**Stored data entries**

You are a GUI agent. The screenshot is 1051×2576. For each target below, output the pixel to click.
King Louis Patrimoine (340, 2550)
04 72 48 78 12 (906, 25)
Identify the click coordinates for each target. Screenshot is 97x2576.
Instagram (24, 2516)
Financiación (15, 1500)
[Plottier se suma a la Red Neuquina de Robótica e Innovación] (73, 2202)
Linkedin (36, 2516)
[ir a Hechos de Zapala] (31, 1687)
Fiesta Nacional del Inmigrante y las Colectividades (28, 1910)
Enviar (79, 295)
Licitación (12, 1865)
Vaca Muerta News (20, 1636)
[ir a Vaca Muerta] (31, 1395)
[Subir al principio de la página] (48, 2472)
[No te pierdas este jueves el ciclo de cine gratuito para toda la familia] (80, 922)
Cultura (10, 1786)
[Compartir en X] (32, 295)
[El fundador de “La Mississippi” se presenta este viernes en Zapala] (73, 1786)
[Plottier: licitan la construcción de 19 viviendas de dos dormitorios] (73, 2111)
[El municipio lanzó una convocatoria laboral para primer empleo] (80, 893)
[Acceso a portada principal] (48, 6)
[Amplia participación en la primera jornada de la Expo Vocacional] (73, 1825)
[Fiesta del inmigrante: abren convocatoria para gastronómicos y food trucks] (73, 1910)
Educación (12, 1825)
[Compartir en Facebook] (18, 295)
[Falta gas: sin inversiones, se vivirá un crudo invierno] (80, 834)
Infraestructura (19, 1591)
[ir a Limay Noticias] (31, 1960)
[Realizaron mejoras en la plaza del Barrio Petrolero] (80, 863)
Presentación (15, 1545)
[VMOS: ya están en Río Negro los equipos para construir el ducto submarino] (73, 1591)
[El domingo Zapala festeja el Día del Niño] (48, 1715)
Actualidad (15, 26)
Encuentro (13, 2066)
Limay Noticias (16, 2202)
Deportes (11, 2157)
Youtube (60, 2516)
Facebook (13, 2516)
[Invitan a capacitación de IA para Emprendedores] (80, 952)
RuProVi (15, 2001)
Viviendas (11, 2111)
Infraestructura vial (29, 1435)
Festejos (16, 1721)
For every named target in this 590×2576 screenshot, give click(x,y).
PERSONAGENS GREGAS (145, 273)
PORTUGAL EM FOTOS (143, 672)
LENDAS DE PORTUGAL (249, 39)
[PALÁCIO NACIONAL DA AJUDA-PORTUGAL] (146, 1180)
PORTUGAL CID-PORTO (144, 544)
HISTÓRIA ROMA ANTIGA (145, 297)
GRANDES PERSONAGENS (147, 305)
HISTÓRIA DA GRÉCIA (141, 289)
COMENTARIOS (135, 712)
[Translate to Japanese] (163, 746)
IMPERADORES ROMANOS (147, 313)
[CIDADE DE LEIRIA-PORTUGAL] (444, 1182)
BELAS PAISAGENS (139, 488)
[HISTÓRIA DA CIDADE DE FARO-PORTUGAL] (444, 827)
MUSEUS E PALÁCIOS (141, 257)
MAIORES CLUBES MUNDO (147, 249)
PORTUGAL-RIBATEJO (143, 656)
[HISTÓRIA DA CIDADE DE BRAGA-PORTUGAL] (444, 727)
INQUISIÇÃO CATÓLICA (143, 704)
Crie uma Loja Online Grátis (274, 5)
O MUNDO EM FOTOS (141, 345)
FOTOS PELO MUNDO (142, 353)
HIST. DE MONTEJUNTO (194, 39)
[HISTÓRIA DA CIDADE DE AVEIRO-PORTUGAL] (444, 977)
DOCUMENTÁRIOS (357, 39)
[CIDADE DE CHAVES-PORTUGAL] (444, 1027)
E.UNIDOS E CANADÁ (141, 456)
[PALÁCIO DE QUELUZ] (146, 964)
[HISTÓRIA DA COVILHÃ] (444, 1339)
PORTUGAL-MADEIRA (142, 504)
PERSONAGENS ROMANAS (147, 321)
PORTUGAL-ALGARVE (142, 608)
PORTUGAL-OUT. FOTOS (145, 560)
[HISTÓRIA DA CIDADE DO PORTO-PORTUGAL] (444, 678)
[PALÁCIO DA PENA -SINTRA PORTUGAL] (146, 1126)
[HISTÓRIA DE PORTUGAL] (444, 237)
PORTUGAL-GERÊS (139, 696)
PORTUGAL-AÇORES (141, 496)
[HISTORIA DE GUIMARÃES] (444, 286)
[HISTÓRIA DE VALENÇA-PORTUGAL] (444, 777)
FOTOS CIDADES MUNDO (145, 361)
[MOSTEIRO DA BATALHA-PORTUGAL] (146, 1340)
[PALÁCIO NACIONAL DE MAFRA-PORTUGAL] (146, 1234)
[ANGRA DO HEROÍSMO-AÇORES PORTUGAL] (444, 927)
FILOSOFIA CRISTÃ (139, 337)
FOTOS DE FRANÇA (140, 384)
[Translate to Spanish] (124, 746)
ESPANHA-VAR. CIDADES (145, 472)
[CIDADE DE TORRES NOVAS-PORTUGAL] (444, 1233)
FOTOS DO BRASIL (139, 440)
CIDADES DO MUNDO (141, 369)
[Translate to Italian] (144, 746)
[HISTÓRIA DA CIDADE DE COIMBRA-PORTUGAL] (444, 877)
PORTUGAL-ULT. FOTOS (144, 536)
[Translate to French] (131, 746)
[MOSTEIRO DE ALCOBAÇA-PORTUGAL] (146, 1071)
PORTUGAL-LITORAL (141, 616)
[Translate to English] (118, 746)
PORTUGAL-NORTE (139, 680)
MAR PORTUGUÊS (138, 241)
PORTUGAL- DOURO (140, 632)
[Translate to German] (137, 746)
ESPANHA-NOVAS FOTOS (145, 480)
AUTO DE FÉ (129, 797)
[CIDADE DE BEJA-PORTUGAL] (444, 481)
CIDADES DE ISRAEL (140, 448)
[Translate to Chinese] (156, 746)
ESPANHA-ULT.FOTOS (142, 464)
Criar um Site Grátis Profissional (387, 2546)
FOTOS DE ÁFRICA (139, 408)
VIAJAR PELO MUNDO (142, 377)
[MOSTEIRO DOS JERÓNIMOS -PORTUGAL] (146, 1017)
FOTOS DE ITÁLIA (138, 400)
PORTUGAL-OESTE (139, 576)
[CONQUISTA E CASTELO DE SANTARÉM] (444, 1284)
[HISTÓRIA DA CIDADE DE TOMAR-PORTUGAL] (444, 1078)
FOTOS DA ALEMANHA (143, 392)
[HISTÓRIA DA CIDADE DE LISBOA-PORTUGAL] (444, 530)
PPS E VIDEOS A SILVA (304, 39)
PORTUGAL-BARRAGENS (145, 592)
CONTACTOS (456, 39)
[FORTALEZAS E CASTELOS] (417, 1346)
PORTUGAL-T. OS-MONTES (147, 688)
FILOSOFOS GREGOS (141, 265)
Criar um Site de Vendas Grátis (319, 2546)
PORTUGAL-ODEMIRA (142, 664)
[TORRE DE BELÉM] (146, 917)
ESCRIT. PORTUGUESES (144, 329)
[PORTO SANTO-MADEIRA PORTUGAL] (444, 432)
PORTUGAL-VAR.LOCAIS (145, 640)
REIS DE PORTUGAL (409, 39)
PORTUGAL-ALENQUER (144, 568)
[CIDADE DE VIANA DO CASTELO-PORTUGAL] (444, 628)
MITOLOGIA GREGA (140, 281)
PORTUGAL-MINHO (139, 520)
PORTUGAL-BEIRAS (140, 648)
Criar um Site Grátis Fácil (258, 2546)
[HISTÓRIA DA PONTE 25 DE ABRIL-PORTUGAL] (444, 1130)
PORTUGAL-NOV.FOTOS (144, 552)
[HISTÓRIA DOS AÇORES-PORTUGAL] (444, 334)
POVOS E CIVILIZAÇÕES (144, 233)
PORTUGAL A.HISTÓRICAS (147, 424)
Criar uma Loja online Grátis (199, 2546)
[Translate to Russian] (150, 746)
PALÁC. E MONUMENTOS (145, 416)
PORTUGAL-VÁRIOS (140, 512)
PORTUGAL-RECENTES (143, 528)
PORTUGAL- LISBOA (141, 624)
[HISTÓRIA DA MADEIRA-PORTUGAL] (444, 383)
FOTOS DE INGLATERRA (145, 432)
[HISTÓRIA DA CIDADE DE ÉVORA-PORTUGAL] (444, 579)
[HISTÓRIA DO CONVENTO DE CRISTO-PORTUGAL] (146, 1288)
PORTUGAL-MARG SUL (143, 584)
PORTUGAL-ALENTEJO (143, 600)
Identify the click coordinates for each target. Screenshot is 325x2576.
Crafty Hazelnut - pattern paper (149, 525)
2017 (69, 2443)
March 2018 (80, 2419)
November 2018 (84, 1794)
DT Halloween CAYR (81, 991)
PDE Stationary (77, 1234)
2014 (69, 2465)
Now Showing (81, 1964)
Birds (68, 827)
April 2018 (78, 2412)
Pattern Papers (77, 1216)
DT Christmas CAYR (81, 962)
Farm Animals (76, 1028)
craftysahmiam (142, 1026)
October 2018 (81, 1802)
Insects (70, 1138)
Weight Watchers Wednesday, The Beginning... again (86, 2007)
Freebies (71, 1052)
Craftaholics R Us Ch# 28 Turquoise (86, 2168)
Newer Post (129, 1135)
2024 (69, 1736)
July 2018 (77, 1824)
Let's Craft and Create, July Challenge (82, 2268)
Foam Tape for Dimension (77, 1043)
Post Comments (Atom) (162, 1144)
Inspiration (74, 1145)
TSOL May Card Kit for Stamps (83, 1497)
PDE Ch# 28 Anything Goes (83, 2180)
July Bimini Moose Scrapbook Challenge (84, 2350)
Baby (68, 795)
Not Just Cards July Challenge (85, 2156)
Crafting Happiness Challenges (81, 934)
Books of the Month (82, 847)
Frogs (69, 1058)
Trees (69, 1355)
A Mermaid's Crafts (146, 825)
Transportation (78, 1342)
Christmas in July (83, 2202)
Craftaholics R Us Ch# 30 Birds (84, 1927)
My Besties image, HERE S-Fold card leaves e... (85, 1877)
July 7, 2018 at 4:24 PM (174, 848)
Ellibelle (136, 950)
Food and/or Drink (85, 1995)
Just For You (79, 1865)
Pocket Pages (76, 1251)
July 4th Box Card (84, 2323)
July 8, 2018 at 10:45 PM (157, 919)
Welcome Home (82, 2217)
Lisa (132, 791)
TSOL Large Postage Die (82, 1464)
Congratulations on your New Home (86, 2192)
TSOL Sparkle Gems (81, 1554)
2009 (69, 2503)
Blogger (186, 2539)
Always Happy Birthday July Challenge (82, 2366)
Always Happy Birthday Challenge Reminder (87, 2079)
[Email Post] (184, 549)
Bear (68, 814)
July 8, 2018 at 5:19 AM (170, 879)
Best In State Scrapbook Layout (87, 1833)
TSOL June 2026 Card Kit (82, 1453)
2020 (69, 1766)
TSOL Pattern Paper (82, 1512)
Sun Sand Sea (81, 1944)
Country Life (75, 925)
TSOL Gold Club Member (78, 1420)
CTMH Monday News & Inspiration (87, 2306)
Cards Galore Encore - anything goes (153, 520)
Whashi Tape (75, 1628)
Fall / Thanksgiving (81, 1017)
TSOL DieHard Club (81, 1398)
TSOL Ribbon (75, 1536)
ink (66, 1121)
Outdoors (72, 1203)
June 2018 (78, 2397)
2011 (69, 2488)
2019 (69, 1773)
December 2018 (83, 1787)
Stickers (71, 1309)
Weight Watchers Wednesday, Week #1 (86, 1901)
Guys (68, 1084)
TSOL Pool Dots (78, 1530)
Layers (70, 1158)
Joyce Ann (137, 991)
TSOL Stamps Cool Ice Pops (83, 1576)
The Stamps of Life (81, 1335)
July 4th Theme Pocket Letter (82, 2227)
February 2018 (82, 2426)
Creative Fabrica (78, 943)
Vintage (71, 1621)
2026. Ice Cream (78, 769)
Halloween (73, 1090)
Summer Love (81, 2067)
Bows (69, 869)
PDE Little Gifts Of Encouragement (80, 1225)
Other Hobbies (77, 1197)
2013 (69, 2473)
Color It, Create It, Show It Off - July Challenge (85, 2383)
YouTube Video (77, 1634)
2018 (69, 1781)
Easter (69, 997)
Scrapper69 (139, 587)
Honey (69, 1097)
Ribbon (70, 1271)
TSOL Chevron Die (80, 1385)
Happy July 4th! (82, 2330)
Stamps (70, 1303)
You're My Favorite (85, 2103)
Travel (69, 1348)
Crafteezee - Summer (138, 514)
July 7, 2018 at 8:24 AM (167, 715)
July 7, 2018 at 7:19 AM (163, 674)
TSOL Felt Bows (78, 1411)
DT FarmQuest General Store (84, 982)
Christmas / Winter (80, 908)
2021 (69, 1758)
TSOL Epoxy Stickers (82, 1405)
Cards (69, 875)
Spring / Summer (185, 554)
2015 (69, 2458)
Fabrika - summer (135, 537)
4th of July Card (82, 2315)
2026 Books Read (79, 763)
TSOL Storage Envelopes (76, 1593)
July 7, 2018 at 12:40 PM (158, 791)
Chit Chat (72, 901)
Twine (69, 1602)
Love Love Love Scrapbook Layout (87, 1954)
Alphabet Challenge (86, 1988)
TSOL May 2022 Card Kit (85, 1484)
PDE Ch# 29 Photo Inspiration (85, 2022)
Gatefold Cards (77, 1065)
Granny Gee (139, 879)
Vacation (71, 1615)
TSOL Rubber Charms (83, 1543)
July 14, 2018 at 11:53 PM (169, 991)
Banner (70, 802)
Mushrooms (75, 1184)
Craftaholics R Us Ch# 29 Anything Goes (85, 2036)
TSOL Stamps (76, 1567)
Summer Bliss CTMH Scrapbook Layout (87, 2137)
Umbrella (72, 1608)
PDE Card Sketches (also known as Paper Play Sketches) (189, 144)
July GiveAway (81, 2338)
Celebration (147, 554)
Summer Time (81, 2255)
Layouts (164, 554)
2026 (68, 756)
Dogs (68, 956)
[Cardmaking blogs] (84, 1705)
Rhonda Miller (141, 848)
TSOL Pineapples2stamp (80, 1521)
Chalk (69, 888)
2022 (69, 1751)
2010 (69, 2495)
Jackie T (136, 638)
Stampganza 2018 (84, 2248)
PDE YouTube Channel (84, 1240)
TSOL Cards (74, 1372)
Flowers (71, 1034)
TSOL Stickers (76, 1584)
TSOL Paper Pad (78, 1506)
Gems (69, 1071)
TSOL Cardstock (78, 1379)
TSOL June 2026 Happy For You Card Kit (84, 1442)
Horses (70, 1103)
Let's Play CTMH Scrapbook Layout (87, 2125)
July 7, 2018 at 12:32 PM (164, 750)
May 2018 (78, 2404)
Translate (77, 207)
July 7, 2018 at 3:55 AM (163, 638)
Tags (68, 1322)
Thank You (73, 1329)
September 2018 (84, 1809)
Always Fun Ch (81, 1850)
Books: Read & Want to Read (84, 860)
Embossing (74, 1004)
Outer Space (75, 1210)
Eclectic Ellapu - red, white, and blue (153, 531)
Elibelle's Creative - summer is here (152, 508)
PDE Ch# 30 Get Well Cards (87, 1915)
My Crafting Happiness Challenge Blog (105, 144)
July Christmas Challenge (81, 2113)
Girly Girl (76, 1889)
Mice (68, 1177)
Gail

**EXERCISE**
Output the lines from the one with "Elibelle's Creative - summer" to the final line of the entries above, exactly as they stand, please, and nothing else.

**TASK ANSWER**
Elibelle's Creative - summer is here (152, 508)
PDE Ch# 30 Get Well Cards (87, 1915)
My Crafting Happiness Challenge Blog (105, 144)
July Christmas Challenge (81, 2113)
Girly Girl (76, 1889)
Mice (68, 1177)
Gail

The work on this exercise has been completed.